Executive Contributors at Brainz Magazine are handpicked and invited to contribute because of their knowledge and valuable insight within their area of expertise.

 

Having worked in search for many years, I listened to thousands of hiring managers, human resource professionals, and executive leaders at the beginning of the hiring process, in the middle, as they were hiring someone, and after a person was on board with them. After all, I needed to learn how they think and evaluate talent to fill a position successfully.

As a coach, I help job hunters navigate their job search AND employers hire more effectively. I use the lessons that I learned as an executive recruiter to streamline the process for both.


Statistics show approximately 46% of new hires fail within 18 months. In addition, according to a survey reported by Harvard Business Review, nearly half of the leaders who are hired from outside an organization fail within the first 18 months. Worldwide employee engagement is at 15%, based on the findings of Gallup’s “State of the Global Workplace” report. No one goes out of their way to attain results like this, but it’s clear to me that no one is hiring with the end in mind.


Here are what I believe are the top 10 hiring mistakes I’ve seen hiring managers make that result in these hiring failures. They are easily correctable and, if you do so, you will eliminate many of the hiring mistakes you might make.


10. Recycling job descriptions and correct them on the fly. Typically employees resign on a Friday afternoon. Hiring managers then call their recruiting contact or HR business partner and ask, “Do you have the job description we used to hire Maria? She just gave notice. Would you the job description wherever you do, get it out to our recruiting resources, posted

on our website, work your magic and see who you can get onto my calendar for Tuesday.” Of course, no one ever updates them.

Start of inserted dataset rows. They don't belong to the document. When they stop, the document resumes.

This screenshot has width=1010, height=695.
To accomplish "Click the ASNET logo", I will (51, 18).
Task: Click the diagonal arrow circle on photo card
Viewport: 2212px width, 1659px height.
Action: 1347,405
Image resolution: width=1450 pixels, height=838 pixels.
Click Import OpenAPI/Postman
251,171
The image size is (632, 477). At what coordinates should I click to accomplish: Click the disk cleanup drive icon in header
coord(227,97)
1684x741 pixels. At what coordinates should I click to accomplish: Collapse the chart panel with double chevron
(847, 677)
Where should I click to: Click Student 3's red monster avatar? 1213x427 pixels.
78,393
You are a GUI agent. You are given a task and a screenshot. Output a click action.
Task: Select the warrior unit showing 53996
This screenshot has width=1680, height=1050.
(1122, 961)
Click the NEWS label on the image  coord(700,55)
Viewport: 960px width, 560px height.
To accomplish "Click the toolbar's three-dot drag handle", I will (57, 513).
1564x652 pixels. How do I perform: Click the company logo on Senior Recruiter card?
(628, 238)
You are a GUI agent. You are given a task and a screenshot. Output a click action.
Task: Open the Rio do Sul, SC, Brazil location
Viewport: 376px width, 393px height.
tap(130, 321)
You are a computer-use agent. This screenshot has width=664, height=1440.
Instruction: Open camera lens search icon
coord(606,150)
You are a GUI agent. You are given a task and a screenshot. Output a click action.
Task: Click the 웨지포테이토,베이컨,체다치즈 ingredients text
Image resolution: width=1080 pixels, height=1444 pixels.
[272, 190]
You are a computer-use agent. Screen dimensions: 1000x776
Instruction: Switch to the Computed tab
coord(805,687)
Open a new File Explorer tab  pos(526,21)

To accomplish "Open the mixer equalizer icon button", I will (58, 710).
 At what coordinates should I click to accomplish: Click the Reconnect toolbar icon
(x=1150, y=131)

As a result, you have many people spinning their wheels evaluating talented individuals who are not quite what you’re looking for. After all, Maria was not the perfect employee. She had skills deficiencies that you want to improve upon. Unfortunately, you haven’t taken the time to think through what you need until you start interviewing people. As a result, a lot of your time and other people’s time within and outside the organization is wasted while you sort out what you need this time.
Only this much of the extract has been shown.